• **INSTRUCTIONS FOR THE TASK**
Restate, word for word and with no pictures, the stretch of lines in the data below that begins at the line with "Task: Select the SMALL BUSINESS heading" and ends at the line with "Viewport: 532px width, 273px height.", inclusive.

• **GIVEN DATA**
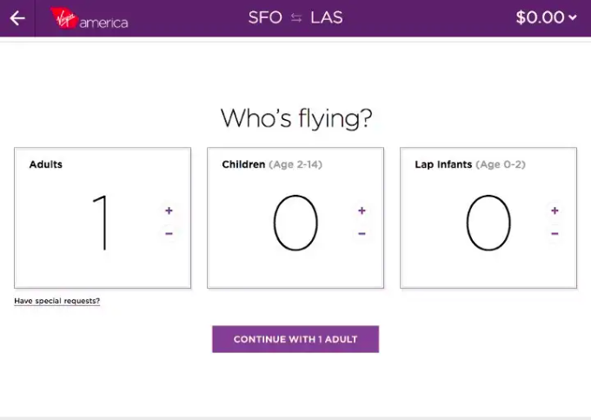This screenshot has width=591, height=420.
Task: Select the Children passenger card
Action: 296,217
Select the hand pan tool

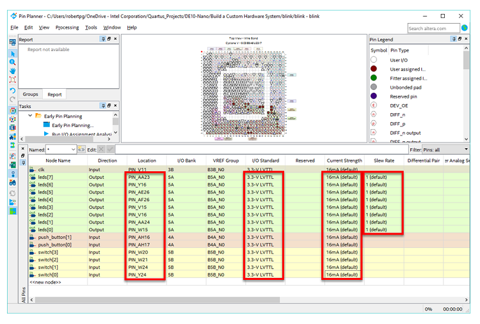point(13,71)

* * *

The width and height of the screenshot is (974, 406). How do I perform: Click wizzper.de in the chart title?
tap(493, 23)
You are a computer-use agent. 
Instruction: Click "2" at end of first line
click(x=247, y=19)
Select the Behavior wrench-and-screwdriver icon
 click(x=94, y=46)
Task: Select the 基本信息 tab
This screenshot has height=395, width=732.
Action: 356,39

...

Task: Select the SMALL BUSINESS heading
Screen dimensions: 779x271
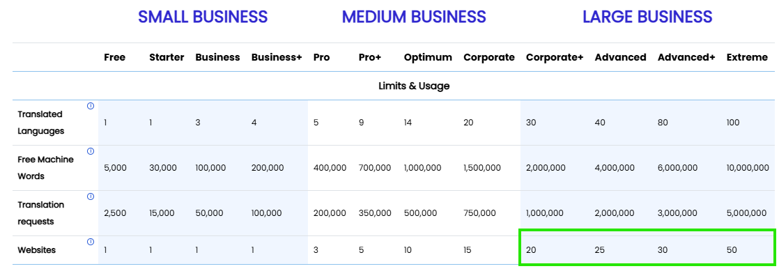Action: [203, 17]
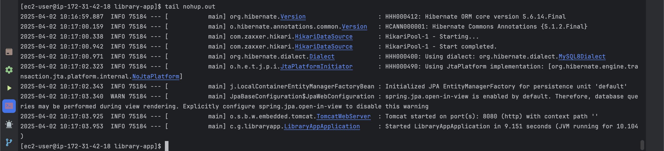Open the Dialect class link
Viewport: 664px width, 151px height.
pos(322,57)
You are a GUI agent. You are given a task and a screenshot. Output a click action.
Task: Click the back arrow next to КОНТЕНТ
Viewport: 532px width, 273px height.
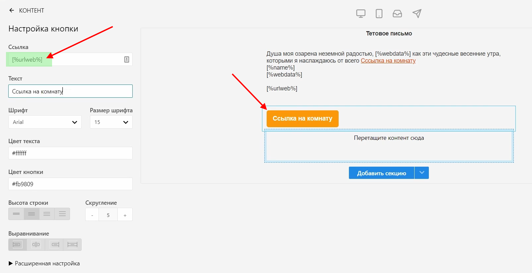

• **RESULT BELOW**
Task: Select the SMALL BUSINESS heading
Screen dimensions: 779x271
Action: [203, 17]
Open the Dialect class link
Viewport: 664px width, 151px height.
pos(322,57)
You are a GUI agent. You are given a task and a screenshot. Output a click action.
Task: Click the back arrow next to КОНТЕНТ
Viewport: 532px width, 273px height.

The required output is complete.